僕は学校である『コレア大聖堂』に来ていた。
目的は一つ。この学園に入学するためだ。
「初めまして、小田切信幸です…あっ!人間族です」
人間族しかいない世界から転生してきたものだから、語尾に種族をつける癖がついておらずよく忘れてしまう。
「では、あそこに座りなさい」
皺が刻まれた老婆の人差し指が指す最後列の席に向かった。
天使の輪・黒い羽根・龍の尻尾・妖精の翼・熊の頭・腐った皮膚・魚の鰭・機械の瞳・血吸いの牙…見た感じ人間族と思える人間はいないようだ。
「あっ!…嘘…」
刹那、柔らかな声色が僕の鼓膜をノックする。
振り返ると隣の席の少女が何やら驚いた面持ちでこちらを見つめていた。
雪を想像させるような白い肌にアイロンを使ったのか、ゆるく巻かれたブロンド髪。綺麗な二重の目元に吸い込まれそうな鼠色の瞳がこちらを見つめる。

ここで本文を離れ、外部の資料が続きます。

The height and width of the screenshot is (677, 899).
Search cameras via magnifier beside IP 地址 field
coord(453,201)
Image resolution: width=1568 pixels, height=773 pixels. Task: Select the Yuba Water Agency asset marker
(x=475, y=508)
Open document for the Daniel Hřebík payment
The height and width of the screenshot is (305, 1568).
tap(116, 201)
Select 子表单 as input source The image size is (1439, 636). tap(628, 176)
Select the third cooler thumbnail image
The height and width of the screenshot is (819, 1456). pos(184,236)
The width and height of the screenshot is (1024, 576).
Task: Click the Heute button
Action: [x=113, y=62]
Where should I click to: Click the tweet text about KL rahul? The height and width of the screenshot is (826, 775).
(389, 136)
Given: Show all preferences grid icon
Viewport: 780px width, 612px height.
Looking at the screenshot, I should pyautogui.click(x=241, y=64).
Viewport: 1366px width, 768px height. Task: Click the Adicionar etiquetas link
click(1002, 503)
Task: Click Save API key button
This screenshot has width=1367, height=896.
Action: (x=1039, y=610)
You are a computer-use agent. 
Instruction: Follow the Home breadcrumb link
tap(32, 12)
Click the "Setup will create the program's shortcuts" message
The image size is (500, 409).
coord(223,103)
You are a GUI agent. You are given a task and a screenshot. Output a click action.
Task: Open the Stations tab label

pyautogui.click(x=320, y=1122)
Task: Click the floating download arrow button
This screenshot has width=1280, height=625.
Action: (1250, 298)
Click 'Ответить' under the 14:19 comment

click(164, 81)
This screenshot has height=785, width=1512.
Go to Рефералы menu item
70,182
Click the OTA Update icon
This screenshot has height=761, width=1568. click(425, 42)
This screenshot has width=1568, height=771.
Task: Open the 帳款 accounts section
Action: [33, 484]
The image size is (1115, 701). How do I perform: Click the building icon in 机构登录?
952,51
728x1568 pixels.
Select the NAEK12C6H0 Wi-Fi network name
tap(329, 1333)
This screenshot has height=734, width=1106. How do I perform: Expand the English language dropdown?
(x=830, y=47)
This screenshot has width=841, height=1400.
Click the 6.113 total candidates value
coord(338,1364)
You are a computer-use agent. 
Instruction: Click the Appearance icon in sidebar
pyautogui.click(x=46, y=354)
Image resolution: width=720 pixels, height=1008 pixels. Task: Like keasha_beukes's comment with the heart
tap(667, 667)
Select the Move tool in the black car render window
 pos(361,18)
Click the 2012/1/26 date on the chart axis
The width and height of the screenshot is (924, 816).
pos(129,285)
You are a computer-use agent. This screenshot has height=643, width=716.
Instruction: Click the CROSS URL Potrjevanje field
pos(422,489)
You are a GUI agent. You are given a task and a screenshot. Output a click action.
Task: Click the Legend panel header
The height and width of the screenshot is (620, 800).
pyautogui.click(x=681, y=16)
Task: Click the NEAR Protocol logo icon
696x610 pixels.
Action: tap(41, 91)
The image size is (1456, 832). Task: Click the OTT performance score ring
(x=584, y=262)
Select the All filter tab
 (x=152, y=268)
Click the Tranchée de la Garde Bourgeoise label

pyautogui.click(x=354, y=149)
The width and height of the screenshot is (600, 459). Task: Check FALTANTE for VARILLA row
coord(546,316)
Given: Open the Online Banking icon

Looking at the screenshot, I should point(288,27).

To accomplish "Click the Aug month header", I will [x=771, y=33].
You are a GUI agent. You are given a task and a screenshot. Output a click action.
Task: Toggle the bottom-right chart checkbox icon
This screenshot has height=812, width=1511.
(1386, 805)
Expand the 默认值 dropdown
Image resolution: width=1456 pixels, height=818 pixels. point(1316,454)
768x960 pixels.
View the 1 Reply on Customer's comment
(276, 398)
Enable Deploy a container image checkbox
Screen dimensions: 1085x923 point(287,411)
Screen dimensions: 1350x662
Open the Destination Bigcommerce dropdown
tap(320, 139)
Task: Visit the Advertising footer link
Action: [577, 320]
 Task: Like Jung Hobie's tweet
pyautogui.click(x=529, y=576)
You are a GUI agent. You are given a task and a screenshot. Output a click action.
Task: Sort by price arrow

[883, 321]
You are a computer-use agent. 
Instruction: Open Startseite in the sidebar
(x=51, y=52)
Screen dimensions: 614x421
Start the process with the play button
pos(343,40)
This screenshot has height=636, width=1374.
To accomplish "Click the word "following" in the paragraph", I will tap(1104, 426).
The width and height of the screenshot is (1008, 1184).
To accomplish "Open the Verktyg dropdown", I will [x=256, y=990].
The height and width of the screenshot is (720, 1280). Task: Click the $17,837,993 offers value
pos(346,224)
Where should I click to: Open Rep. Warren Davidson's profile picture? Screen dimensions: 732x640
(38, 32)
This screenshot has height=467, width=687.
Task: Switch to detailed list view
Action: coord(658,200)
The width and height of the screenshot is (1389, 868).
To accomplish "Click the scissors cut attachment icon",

また、悪魔族なのだろう。刺刺しい二つの角と翼が悪魔らしく真っ黒に染められていた。
「…」
あまりの美しさに僕は言葉を失った。彼女が漫画のキャラクターならヒロインを差し置いて、人気ランキング一位になるだろう。
すると、隣の少女は目に涙を貯めながら次のような興味深いことを告げるのだった。
「あっ!生きてたのね…!信幸くん…!」
「え…」
この時、面白いことに思考が停止した。
クラスメイトの私語も
教師の声も
小鳥の囀りも
全てが無に還る。
「え…」
双眸に涙を貯め、自分の生還を喜ぶ初対面の少女に僕は言葉を返すことができなかった。